The only time you would want to call this function is when sharing a single lcb_AUTHENTICATOR with multiple lcb_INSTANCE instances. While doing so is theoretically possible, it is not supported or tested.

◆ lcbauth_unref()

void lcbauth_unref ( lcb_AUTHENTICATOR * auth)
Stability
Uncommitted

Decrements the refcount on the authenticator object, freeing it if there are no more owners.

Parameters
auth

◆ lcbauth_clone()

lcb_AUTHENTICATOR * lcbauth_clone ( const lcb_AUTHENTICATOR * src)
Stability
Uncommitted

Makes a copy of an existing lcb_AUTHENTICATOR object.

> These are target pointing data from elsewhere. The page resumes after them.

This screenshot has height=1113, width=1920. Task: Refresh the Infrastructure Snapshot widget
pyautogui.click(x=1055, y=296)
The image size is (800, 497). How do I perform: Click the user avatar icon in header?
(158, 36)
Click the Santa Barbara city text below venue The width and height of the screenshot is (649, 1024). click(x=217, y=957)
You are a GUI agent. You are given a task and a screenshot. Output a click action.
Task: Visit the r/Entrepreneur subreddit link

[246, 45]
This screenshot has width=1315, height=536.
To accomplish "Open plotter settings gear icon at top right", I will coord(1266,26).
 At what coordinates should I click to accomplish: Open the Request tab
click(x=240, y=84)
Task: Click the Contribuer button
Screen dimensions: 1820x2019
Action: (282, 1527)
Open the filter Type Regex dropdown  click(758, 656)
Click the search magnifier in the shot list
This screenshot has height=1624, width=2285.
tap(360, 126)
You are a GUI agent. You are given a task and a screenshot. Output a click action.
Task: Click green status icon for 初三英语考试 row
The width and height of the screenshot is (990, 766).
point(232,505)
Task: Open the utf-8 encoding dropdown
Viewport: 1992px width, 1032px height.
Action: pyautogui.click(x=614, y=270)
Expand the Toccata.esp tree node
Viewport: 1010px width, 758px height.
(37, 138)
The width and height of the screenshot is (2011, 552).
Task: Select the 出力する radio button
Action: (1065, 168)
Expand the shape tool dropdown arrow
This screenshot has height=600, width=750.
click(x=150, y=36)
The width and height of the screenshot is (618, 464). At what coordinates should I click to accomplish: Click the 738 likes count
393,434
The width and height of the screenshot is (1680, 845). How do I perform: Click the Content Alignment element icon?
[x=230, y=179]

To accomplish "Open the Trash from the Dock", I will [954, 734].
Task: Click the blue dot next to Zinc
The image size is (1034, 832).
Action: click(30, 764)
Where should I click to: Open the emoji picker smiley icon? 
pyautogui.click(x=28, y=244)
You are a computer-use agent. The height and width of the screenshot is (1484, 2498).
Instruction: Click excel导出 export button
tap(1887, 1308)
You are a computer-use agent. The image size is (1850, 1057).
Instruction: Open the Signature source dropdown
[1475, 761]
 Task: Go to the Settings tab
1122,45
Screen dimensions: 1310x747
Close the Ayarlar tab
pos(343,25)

The returned authenticator object has a reference count of 1.

Parameters
srcthe authenticator object to clone
Returns
the cloned authenticator.

This function is useful when you wish to copy an existing set of credentials for use with a new client.

◆ lcbauth_set_mode()

lcb_STATUS lcbauth_set_mode ( lcb_AUTHENTICATOR * src,
lcbauth_MODE mode )
Stability
Uncommitted

Set the mode of this authenticator.

Parameters
srcthe authenticator
modethe mode to use.
Returns
error if the authenticator already contains credentials.
Note
This function should be called as early as possible. It is not possible to change the mode after credentials have been added

Data Structure Documentation

◆ lcb_AUTHENTICATOR

class lcb_AUTHENTICATOR

Opaque pointer containing credentials for the library.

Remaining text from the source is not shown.